De manière sans doute plus éloquente et significative, une majorité de personnes interrogées ont déclaré que leurs études ne leur avaient pas conféré les compétences que nécessitent les métiers du Web qu’elles exercent désormais. Seulement 37% d’entre elles disent avoir acquis leurs connaissances Web par le biais de leur formation initiale. Toutes les autres ont dû acquérir leurs compétences par d’autres voies. Et il s’agit, en majorité, d’auto-apprentissage. 25% les ont acquises au sein-même de leur entreprise.

Autre constat: les centres de compétences destinés à assurer la formation continue ou la réorientation professionnelle des demandeurs d’emploi tTechnofutur, Technobel…) ne pèsent pas énormément sur l’acquisition de ces compétences Web. Seuls 22% des répondants disent y avoir suivi des formations leur permettant d’acquérir les connaissances nécessaires. “Les centres de compétences sont donc clairement en décalage par rapport à ce qu’attend le marché”, souligne Pierre Lelong.

La formation, initiale ou continuée, constitue d’ailleurs une pierre d’achoppement. Alors qu’il y a une claire nécessité pour les professionnels de ce secteur de se tenir au courant des tendances et outils qui ne cessent de surgir dans l’univers du Web, 25% des personnes interrogées admettent n’avoir suivi aucune formation en 2011. Par manque de temps? d’intérêt? de possibilités? Un tiers des répondants ont par contre investi de 5 à 10 jours en formations en 2011.

Emplois mobiles

On ne parle pas ici de télétravail ou d’utilisation d’équipements mobiles pour effectuer son travail mais bien de changement d’orientation de carrière, ou d’employeur. Environ 50% des personnes interrogées estiment qu’elles changeront “sûrement ou fort probablement” d’emploi au cours des deux à trois prochaines années. Seules 25% disent ne certainement pas vouloir changer de poste. “Clairement moins que la moyenne du marché de l’emploi considéré dans la totalité où ce pourcentage est de 50%”, souligne Pierre Lelong. La mobilité, aux termes de réorientation, est donc une caractéristique majeure des métiers du Web. Preuve en est le nombre de postes occupés au cours des 5 derniers années par une même personne…
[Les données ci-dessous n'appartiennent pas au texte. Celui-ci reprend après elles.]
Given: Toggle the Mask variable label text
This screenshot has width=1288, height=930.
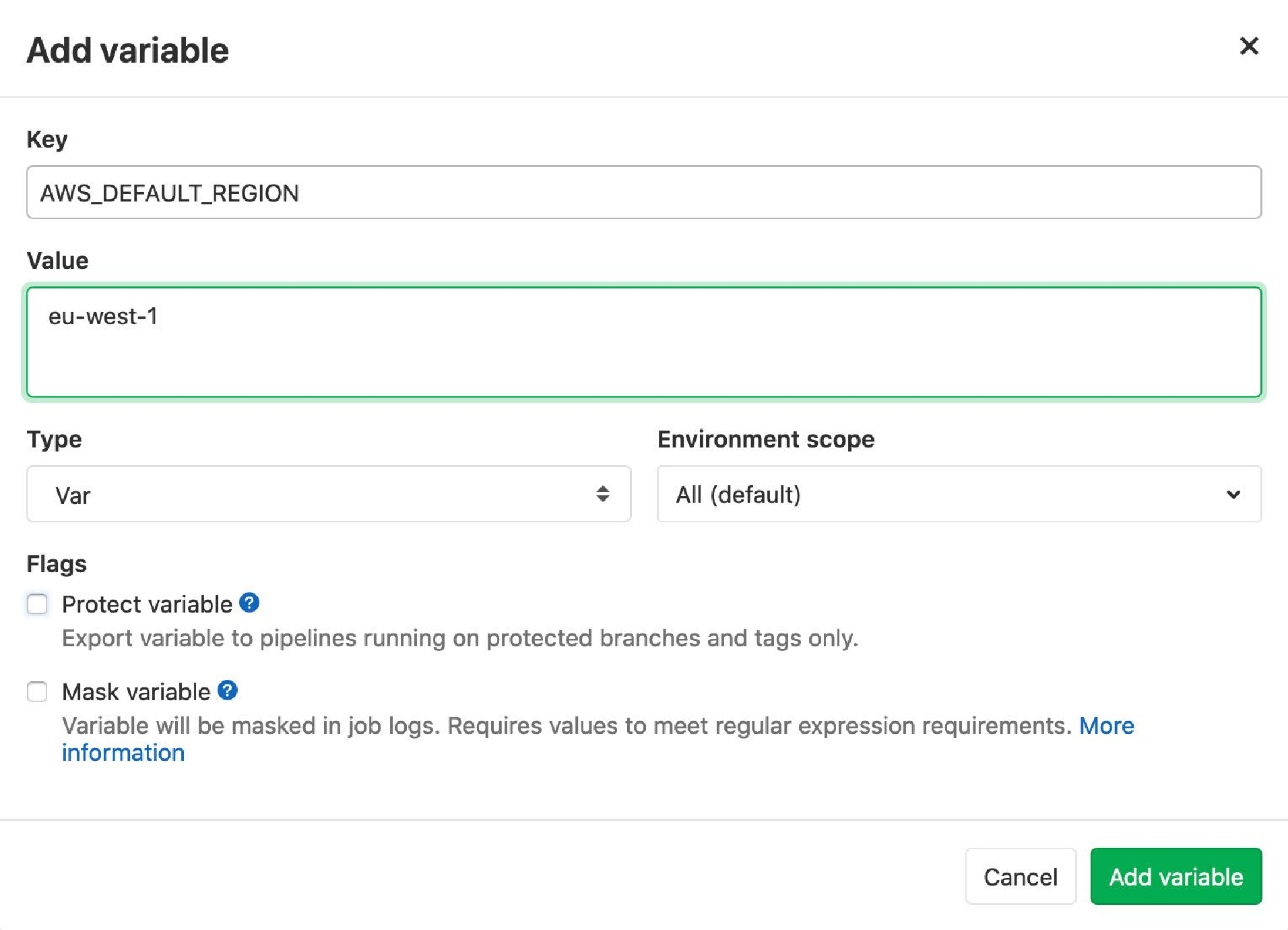Looking at the screenshot, I should pyautogui.click(x=136, y=692).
“L’esprit d’entreprendre semble être nettement plus présent dans le monde de l’économie numérique qu’ailleurs.”

75% des répondants se disent en outre prêts, sinon désireux, d’aller travailler à l’étranger. Et cela ne concerne pas uniquement les flux transfrontaliers (pour rappel, l’étude prend place dans le cadre d’une enquête Belgique francophone/Nord-Pas-de-Calais). 50% disent par exemple être prêts à émigrer vers le Royaume-Uni voire les Etats-Unis.

La “mobilité” peut également être appréhendée sous l’angle de l’envie de créer son propre job, de lancer un projet, une entreprise. A cet égard, il semble que les “professionnels du Web” aient davantage l’esprit d’entreprendre que leurs homologues dans d’autres secteurs et métiers. “Environ 30% des répondants, qui n’ont pas encore lancé leur propre initiative, se disent certainement prêts à créer une entreprise au cours des trois prochaines années”, relève Pierre Lelong. “C’est deux fois plus que la moyenne générale du marché. 26 autres pour-cents sont prêts à le faire si des opportunités ou des conditions favorables se présentent.” Les personnes qui répondent par la négative sont minoritaires: 28% répondent par un “probablement pas” et 15% par un “certainement pas”.